#### TEXTE FOURNI

▼

Il a, par la suite, lancé 80 cités éducatives (il y en a 250 aujourd’hui n.d.l.r.) en tant que coordonnateur interministériel de ce chantier : « ça a passionné tous les acteurs de la politique de la ville. » Il reste en relation avec les ministres de la Ville et a d’ailleurs fourni un rapport, en février dernier, sur l’accompagnement des familles monoparentales dans les quartiers. « C’est mon fil rouge, précise-t-il, c’est sur les territoires qu’il y a des enjeux. »
Vincent Léna s’est également engagé localement en politique, en tant qu’adjoint au maire à Boulogne-sur-Mer et à Berck, et que conseiller régional chargé de la jeunesse et du sport dans le Nord-Pas-de-Calais.
Servir le débat public
Il voulait présider depuis longtemps une chambre locale pour retrouver les acteurs de l’action publique. Il a fait ce choix car la réforme des juridictions financières, sous l’impulsion de Pierre Moscovici, offre aux chambres « plus de champs d’action ». « Ça change le rapport qu’on peut avoir avec ceux qu’on contrôle. Il est plus frontal car des leviers permettent maintenant de lancer les procédures contre les mauvaises gestions. En même temps on a des outils pour les accompagner ».
La Cour des comptes, en s’investissant dans le débat public, en activant une campagne citoyenne, en publiant en ligne ses rapports, devient de plus en plus médiatique. « Les chambres régionales vont suivre la même trajectoire d’ouverture et de notoriété ». À la chambre, il assure un double rôle de management en interne, « avec l’enjeu de travailler sur les parcours », et l’organisation extérieure qui permet de présenter la réforme de la chambre régionale. « J’aimerais que la CRC soit perçue comme un endroit qui fournit une information fiable qui sert le débat public, c’est mon travail d’ambassadeur ».
À mots découverts
Votre dernière lecture : J’ai toujours un livre sur moi. Pour mon travail, je lis L’emprise scolaire, un essai de François Dubet (avec Marie Duru-Bellat), un Bordelais, sociologue de l’éducation, qui est intervenu à la CRC. Sinon, je suis passionné de littérature japonaise et je relis La mer de la fertilité, de Yukio Mishima, c’est un livre incroyable. Et j’ai beaucoup aimé Abel d’Alessandro Baricco, un auteur italien génial.
Écoutez-vous de la musique ? : J’écoute toute sorte de musique, du classique au rap !
Un lieu culturel où vous aimez aller : J’aime beaucoup la Dordogne, avec un très beau patrimoine historique : Lascaux, le Périgord noir…
Un spectacle qui vous a marqué : Brad Mehldau, un pianiste de jazz incroyable qui est passé à l’auditorium. Il fait des improvisations sur du Bach, j’ai été scotché.
Êtes-vous cinéphile ? : J’aime autant les films d’action grand public que les films japonais ou coréens.

▲

#### LISTING PRÉSENTÉ
▼

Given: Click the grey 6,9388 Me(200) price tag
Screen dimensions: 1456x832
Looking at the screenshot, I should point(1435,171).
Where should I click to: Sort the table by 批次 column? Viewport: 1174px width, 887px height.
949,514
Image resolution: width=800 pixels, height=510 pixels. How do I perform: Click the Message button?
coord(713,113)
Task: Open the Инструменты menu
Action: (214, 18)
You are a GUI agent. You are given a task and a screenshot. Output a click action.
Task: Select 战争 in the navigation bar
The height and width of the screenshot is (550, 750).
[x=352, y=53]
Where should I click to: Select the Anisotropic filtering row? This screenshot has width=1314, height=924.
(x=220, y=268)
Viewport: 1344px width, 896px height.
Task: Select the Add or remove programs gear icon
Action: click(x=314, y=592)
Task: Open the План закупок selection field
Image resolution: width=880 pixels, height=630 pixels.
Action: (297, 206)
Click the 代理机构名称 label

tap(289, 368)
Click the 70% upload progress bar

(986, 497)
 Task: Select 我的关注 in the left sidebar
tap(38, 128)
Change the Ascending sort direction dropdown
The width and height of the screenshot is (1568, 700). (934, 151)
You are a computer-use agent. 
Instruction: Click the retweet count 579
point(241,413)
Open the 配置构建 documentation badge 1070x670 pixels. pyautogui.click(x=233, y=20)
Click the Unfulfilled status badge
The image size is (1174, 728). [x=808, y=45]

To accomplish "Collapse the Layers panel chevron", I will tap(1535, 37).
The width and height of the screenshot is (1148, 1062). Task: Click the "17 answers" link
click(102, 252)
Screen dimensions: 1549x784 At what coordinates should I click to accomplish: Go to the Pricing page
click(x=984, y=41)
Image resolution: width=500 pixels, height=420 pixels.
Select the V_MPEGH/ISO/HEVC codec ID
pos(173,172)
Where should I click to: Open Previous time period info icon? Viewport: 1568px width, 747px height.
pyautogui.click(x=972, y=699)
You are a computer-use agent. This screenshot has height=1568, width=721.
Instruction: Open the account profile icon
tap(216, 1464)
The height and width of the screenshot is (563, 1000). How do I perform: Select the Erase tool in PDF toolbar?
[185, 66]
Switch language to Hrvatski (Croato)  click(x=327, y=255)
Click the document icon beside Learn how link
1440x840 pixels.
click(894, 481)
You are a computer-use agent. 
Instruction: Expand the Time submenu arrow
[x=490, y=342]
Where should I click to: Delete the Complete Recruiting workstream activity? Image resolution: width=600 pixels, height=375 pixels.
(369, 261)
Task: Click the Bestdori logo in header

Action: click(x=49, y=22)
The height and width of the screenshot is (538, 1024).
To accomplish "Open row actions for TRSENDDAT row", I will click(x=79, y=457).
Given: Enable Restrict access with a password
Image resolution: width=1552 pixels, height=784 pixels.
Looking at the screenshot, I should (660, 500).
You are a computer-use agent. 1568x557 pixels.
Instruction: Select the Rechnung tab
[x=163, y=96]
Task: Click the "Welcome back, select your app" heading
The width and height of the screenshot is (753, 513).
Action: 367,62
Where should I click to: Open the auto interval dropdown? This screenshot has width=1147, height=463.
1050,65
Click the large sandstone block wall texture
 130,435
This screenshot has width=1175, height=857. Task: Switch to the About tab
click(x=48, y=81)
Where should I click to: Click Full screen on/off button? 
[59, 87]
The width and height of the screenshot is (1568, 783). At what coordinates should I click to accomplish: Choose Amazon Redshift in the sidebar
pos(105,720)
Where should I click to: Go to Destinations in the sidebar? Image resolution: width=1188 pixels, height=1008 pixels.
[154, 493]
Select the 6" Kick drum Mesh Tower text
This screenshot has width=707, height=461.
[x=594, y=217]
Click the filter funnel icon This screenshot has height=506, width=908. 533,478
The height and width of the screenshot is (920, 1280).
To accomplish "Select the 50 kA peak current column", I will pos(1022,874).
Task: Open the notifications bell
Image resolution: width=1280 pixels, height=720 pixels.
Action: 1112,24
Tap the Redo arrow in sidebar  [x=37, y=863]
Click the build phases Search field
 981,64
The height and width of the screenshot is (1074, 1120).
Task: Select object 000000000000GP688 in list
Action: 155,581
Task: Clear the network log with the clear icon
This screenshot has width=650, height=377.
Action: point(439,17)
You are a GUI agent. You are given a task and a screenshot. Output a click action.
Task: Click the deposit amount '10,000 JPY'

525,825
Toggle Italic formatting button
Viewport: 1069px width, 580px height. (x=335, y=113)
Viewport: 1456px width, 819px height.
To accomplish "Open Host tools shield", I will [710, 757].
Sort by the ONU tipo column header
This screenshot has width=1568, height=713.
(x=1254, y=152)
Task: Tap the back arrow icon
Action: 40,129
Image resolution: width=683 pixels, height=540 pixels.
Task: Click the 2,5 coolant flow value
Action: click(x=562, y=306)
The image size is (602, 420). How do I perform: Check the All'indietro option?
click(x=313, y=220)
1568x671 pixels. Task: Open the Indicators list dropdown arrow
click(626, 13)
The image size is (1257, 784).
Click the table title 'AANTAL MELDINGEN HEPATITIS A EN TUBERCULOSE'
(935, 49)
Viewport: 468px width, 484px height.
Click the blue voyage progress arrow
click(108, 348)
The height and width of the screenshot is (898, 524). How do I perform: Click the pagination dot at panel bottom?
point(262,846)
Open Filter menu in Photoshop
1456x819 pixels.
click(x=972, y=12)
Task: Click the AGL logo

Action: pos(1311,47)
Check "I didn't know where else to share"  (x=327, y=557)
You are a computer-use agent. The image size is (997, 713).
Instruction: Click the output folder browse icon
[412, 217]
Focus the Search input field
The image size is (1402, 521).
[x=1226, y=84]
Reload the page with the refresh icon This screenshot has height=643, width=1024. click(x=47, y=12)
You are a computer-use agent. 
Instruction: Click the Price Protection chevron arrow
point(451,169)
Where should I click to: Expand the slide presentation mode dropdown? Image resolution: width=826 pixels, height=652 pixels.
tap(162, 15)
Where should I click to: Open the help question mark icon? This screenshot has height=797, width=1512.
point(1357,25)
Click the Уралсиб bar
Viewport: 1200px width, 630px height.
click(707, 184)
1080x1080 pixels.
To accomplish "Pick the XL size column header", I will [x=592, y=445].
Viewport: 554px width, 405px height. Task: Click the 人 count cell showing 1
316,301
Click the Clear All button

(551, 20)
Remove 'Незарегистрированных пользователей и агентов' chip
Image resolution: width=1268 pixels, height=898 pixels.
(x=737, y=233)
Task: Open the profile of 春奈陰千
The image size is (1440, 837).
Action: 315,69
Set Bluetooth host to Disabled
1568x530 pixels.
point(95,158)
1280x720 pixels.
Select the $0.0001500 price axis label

▲

#### PARTIES DE L'EXERCICE
**1.** Relevez tous les titres de livres mentionnés dans le texte fourni.
**2.** Recopiez le passage du texte fourni en partant des mots « Écoutez-vous de la » et en vous arrêtant après « japonais ou coréens. ».
Le listing n'a aucun rôle dans cet exercice.

#### ENSEMBLE DES RÉPONSES
**1.** L'emprise scolaire ; La mer de la fertilité ; Abel

**2.**
Écoutez-vous de la musique ? : J’écoute toute sorte de musique, du classique au rap !
Un lieu culturel où vous aimez aller : J’aime beaucoup la Dordogne, avec un très beau patrimoine historique : Lascaux, le Périgord noir…
Un spectacle qui vous a marqué : Brad Mehldau, un pianiste de jazz incroyable qui est passé à l’auditorium. Il fait des improvisations sur du Bach, j’ai été scotché.
Êtes-vous cinéphile ? : J’aime autant les films d’action grand public que les films japonais ou coréens.